Behind the Books: 5 Key Questions to Ask About Your First Picture Book Draft

Between teaching picture book writing classes, editing at Bushel & Peck Books, and reviewing manuscripts through The Picture Book Doctor, I spend plenty of time looking at early versions of stories.

When you’ve just finished a draft, it’s worth stepping back and asking yourself a few bigger questions.

Here are five to start with before you dive into revisions.


1. Am I hiding the good stuff?

A writer spends the first few pages warming up, explaining the situation, or easing into the idea…then suddenly the story wakes up.

If the manuscript gets interesting around page four, there’s a good chance the book should start there.

(To be honest, if the book doesn’t grab readers at the start, they’re not reaching the good stuff on page four.)

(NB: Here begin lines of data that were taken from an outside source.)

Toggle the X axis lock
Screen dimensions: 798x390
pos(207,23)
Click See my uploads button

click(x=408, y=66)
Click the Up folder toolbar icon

2. Who is this really for?

Picture books are often read aloud by adults, so it’s easy to drift toward clever phrasing or jokes that mostly land with the grown-​up reader. Think politics, 80s or 90s pop culture riffs, or jokes about mortgages and wine.

A little of that can be fine, but the emotional center of the story still needs to belong to the kid listening.

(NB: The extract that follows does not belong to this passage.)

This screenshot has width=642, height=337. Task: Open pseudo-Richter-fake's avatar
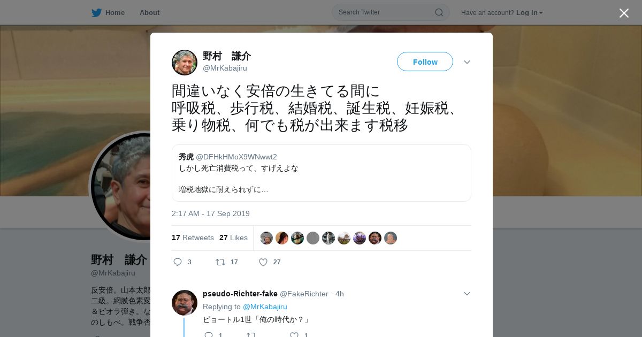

If the adult reader is getting the biggest payoff, the balance is probably off.

3. Where does the character make a real choice?

Look for the moment where the main character decides something that changes, transforms, or shifts the direction of the story. We’re talking about giving characters agency here.

If the resolution happens because a parent steps in, luck intervenes, or the problem simply fades away, the character is riding the plot instead of driving it.

The writer’s job is to get the main character up a tree, and then once they are up there, throw rocks at them. | Vladimir Nabokov quote, HD Wallpaper

4. Where might the story be playing it safe?

First drafts often smooth things out. Your character learns the lesson quickly and the ending wraps up neatly.

Sometimes the story becomes stronger if the character struggles a little longer or the ending trusts the reader without spelling everything out.

5. What part of this would I fight for?

Imagine an editor saying, “We like the concept, but we think this section should change.”

What would YOU defend?

That answer often points to the manuscript’s true center (some might call it the “heart” or the “core”). And if nothing feels essential yet, well, that’s useful information too. It probably means you’re still discovering what the story wants to be, and that discovery process–which I’ll talk about in future posts–is completely different than the revision process.


First drafts are messy by design. That’s fine. But your job now is figuring out where the best version of the story is hiding and letting that version take over.